# Aim of the task
Could you retype the material, starting at its first line and ending with the line holding "Click the Дата загрузки column header", and keep the pictures out?

# Information
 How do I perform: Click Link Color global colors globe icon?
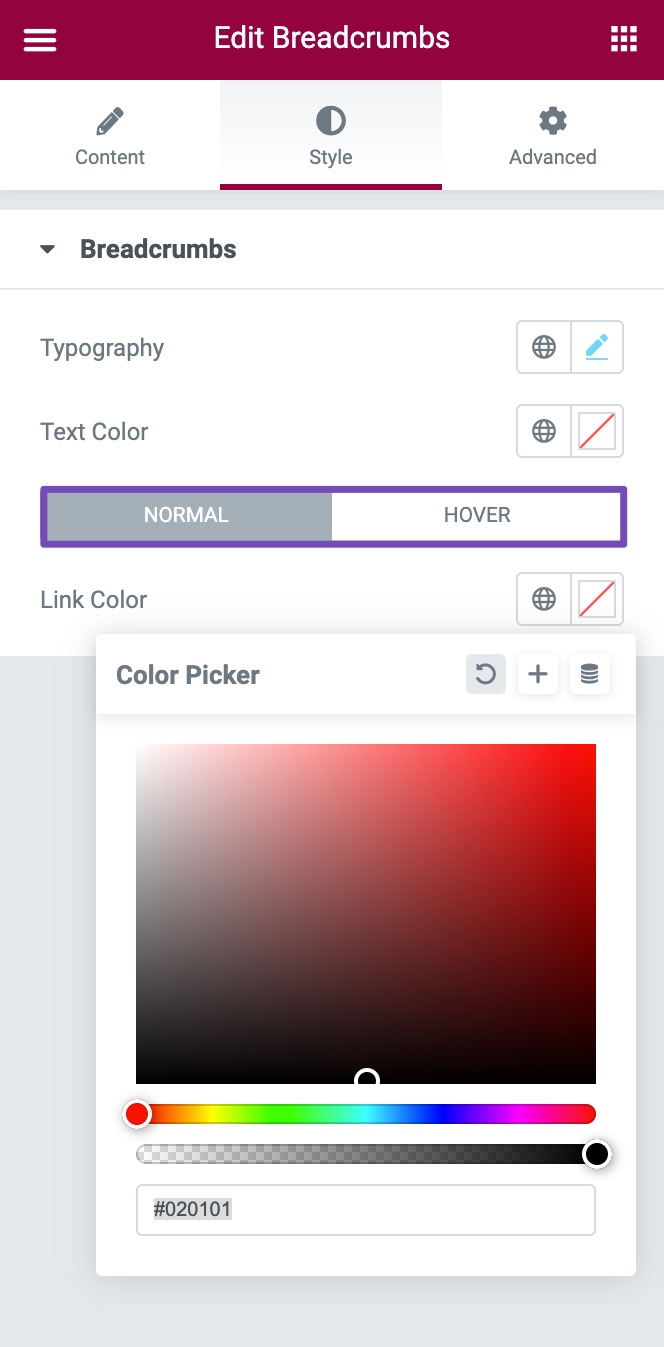(544, 599)
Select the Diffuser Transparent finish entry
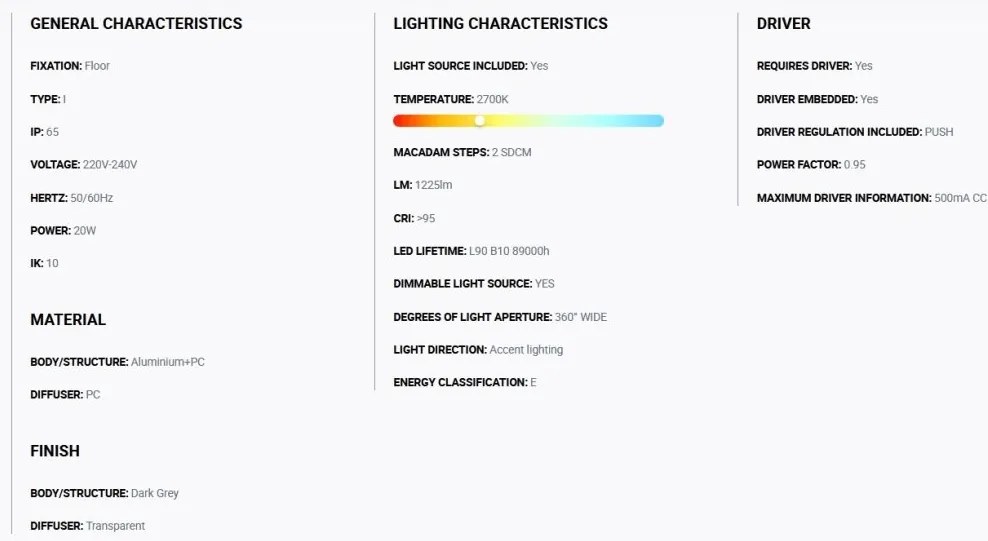 click(x=87, y=526)
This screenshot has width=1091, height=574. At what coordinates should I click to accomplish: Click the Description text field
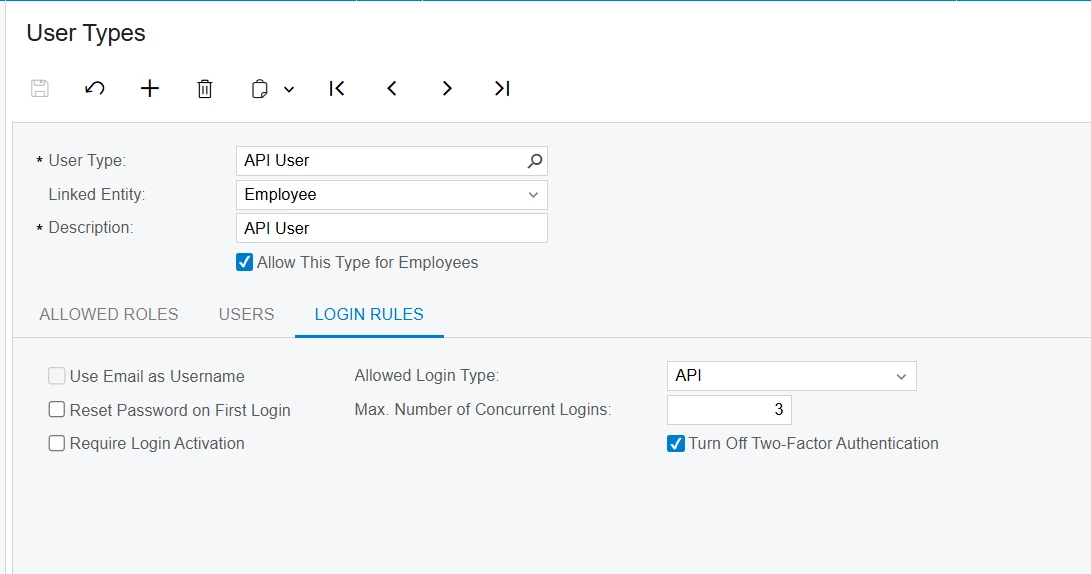pyautogui.click(x=391, y=228)
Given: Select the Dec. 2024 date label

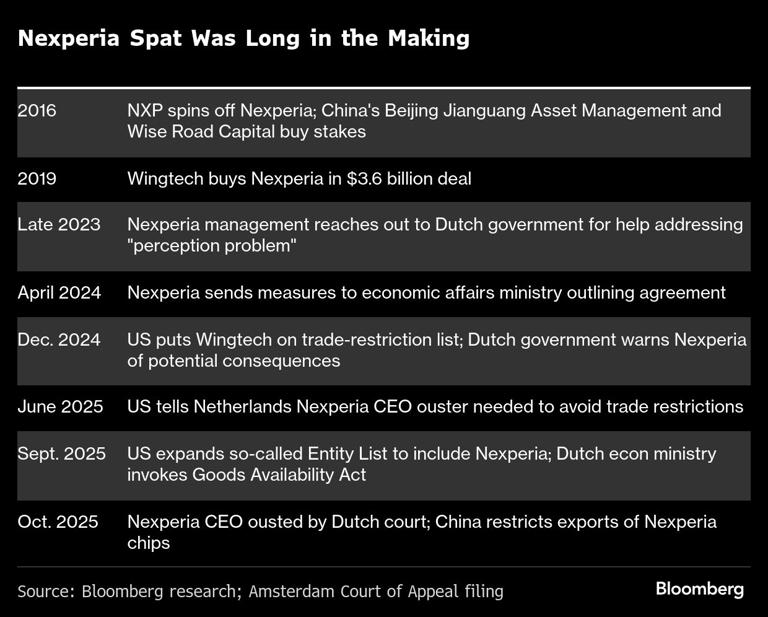Looking at the screenshot, I should [59, 339].
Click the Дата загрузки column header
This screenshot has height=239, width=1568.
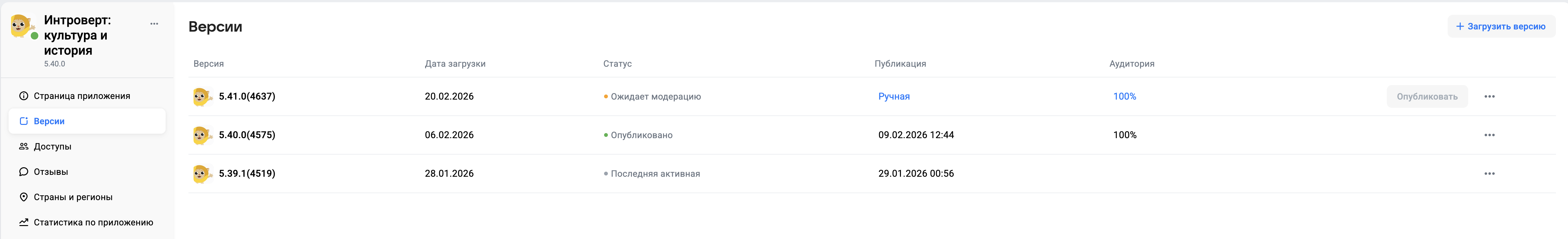(x=455, y=64)
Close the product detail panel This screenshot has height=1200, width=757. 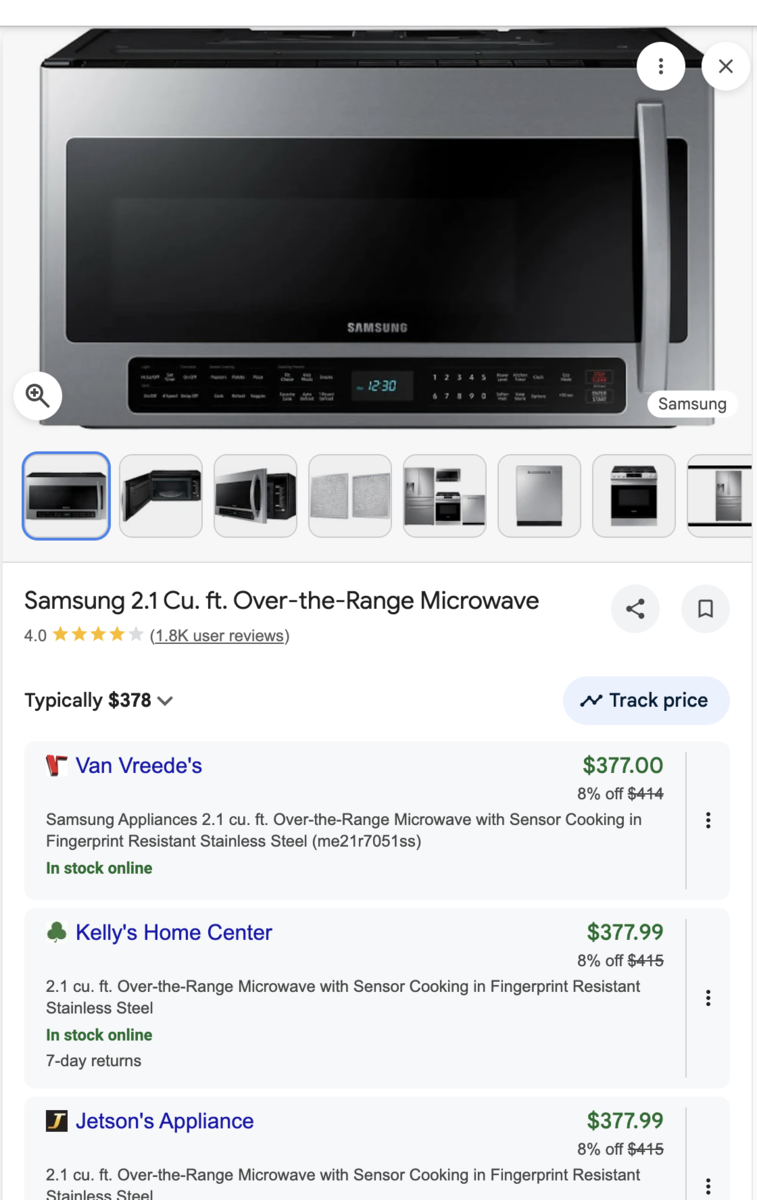tap(726, 66)
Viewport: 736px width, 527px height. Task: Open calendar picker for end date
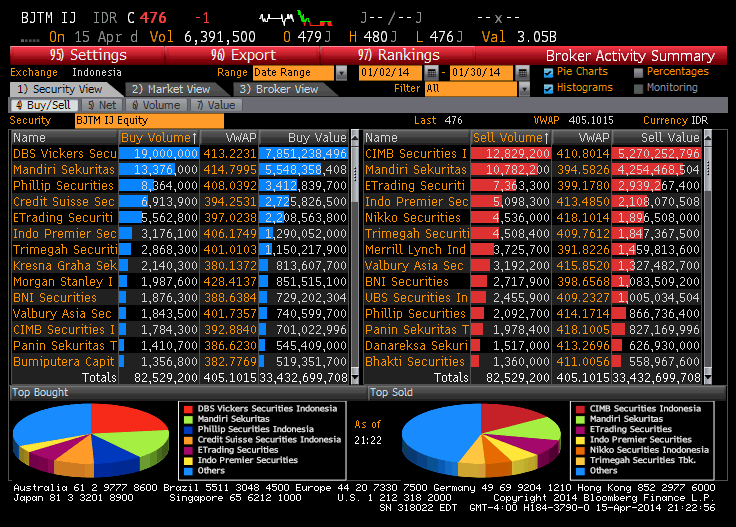[x=522, y=73]
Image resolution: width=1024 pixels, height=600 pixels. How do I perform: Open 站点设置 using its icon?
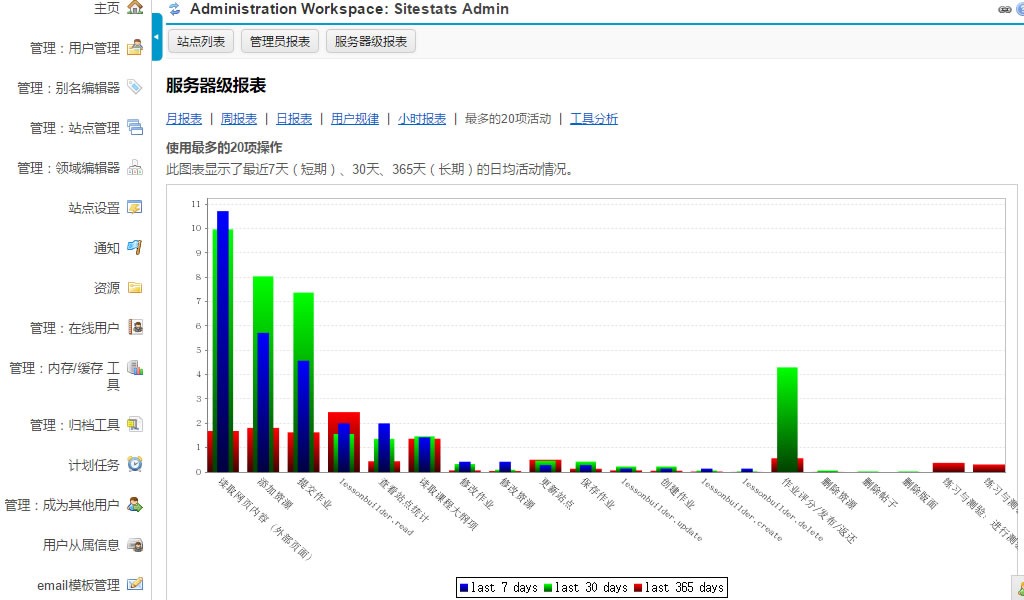(135, 208)
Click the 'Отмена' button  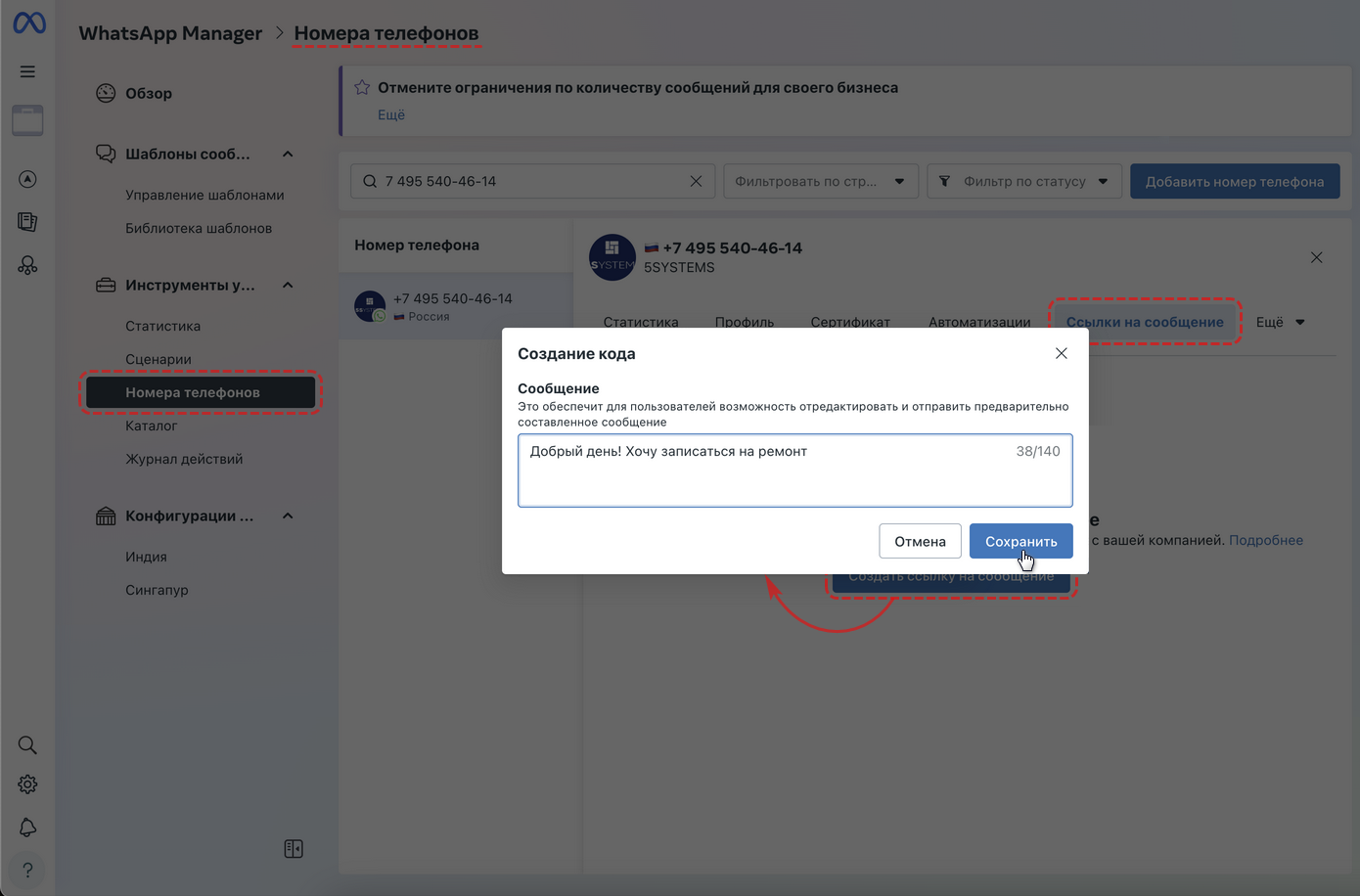(920, 541)
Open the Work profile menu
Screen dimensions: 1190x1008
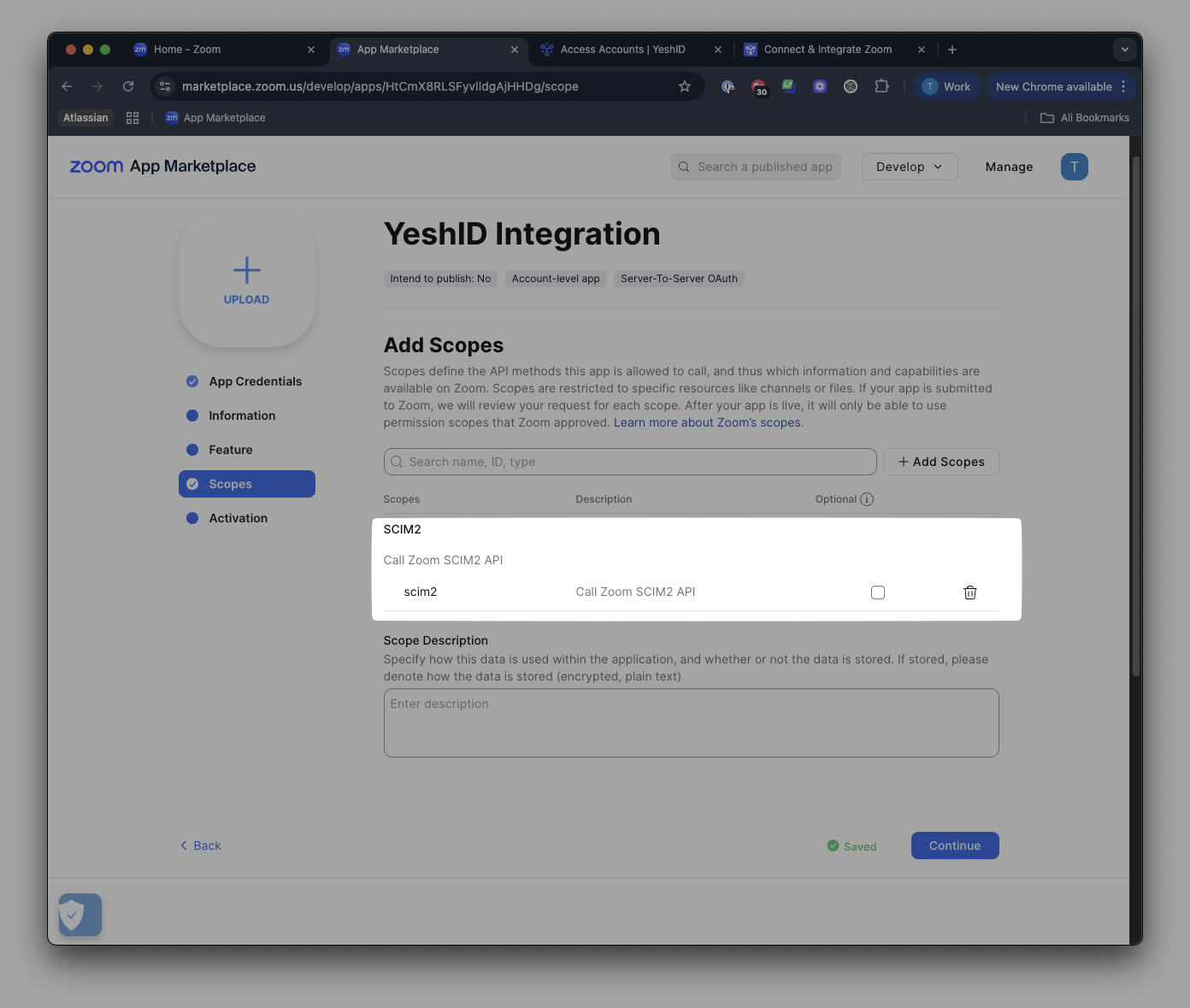point(947,86)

# Problem solution
 How do I perform: Click Link Color global colors globe icon?
(544, 599)
Select the Diffuser Transparent finish entry
 click(x=87, y=526)
This screenshot has width=1091, height=574. At what coordinates should I click to accomplish: Click the Description text field
pyautogui.click(x=391, y=228)
Given: Select the Dec. 2024 date label

Looking at the screenshot, I should [59, 339].
Click the Дата загрузки column header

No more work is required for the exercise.